— BEGIN Listing —

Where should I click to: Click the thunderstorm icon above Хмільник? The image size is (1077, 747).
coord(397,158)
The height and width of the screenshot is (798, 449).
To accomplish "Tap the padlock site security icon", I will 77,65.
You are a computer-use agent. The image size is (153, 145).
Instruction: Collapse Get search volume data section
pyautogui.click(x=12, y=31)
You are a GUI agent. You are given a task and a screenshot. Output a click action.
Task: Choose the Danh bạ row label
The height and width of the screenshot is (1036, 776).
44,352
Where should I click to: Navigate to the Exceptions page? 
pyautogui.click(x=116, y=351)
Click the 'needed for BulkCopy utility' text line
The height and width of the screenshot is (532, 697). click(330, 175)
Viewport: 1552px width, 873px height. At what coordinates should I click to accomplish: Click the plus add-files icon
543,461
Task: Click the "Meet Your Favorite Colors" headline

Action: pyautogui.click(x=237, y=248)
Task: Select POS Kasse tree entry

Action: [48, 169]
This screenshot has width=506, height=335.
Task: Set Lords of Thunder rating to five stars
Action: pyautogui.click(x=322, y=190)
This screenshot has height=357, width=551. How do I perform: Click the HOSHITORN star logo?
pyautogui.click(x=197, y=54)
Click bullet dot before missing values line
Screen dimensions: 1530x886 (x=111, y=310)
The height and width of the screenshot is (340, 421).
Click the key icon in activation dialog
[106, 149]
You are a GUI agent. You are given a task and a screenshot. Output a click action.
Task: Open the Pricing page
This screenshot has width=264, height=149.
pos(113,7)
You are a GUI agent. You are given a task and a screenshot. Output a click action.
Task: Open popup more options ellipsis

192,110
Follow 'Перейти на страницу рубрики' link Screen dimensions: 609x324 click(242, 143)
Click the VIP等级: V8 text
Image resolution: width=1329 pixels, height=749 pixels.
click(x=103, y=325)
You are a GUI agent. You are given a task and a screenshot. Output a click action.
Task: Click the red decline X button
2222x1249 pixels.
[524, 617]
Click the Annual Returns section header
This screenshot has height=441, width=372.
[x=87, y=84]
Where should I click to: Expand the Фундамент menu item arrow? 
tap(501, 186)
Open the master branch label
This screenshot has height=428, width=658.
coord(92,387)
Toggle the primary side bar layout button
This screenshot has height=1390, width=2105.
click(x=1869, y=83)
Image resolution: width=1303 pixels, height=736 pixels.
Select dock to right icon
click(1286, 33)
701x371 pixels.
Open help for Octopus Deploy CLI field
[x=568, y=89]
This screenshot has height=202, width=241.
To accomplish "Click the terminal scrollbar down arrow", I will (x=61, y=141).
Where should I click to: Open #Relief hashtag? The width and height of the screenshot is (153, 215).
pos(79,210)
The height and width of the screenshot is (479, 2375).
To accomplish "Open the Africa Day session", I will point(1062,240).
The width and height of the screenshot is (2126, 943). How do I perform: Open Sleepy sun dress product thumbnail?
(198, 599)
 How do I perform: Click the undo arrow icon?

— END Listing —

● **Task goal**: Can you transcribe every one of the lines above, character for character?

● **Finished answer**:
Where should I click to: Click the thunderstorm icon above Хмільник? The image size is (1077, 747).
coord(397,158)
The height and width of the screenshot is (798, 449).
To accomplish "Tap the padlock site security icon", I will 77,65.
You are a computer-use agent. The image size is (153, 145).
Instruction: Collapse Get search volume data section
pyautogui.click(x=12, y=31)
You are a GUI agent. You are given a task and a screenshot. Output a click action.
Task: Choose the Danh bạ row label
The height and width of the screenshot is (1036, 776).
44,352
Where should I click to: Navigate to the Exceptions page? 
pyautogui.click(x=116, y=351)
Click the 'needed for BulkCopy utility' text line
The height and width of the screenshot is (532, 697). click(330, 175)
Viewport: 1552px width, 873px height. At what coordinates should I click to accomplish: Click the plus add-files icon
543,461
Task: Click the "Meet Your Favorite Colors" headline

Action: pyautogui.click(x=237, y=248)
Task: Select POS Kasse tree entry

Action: [48, 169]
This screenshot has width=506, height=335.
Task: Set Lords of Thunder rating to five stars
Action: pyautogui.click(x=322, y=190)
This screenshot has height=357, width=551. How do I perform: Click the HOSHITORN star logo?
pyautogui.click(x=197, y=54)
Click bullet dot before missing values line
Screen dimensions: 1530x886 (x=111, y=310)
The height and width of the screenshot is (340, 421).
Click the key icon in activation dialog
[106, 149]
You are a GUI agent. You are given a task and a screenshot. Output a click action.
Task: Open the Pricing page
This screenshot has width=264, height=149.
pos(113,7)
You are a GUI agent. You are given a task and a screenshot. Output a click action.
Task: Open popup more options ellipsis

192,110
Follow 'Перейти на страницу рубрики' link Screen dimensions: 609x324 click(242, 143)
Click the VIP等级: V8 text
Image resolution: width=1329 pixels, height=749 pixels.
click(x=103, y=325)
You are a GUI agent. You are given a task and a screenshot. Output a click action.
Task: Click the red decline X button
2222x1249 pixels.
[524, 617]
Click the Annual Returns section header
This screenshot has height=441, width=372.
[x=87, y=84]
Where should I click to: Expand the Фундамент menu item arrow? 
tap(501, 186)
Open the master branch label
This screenshot has height=428, width=658.
coord(92,387)
Toggle the primary side bar layout button
This screenshot has height=1390, width=2105.
click(x=1869, y=83)
Image resolution: width=1303 pixels, height=736 pixels.
Select dock to right icon
click(1286, 33)
701x371 pixels.
Open help for Octopus Deploy CLI field
[x=568, y=89]
This screenshot has height=202, width=241.
To accomplish "Click the terminal scrollbar down arrow", I will (x=61, y=141).
Where should I click to: Open #Relief hashtag? The width and height of the screenshot is (153, 215).
pos(79,210)
The height and width of the screenshot is (479, 2375).
To accomplish "Open the Africa Day session", I will point(1062,240).
The width and height of the screenshot is (2126, 943). How do I perform: Open Sleepy sun dress product thumbnail?
(198, 599)
 How do I perform: Click the undo arrow icon?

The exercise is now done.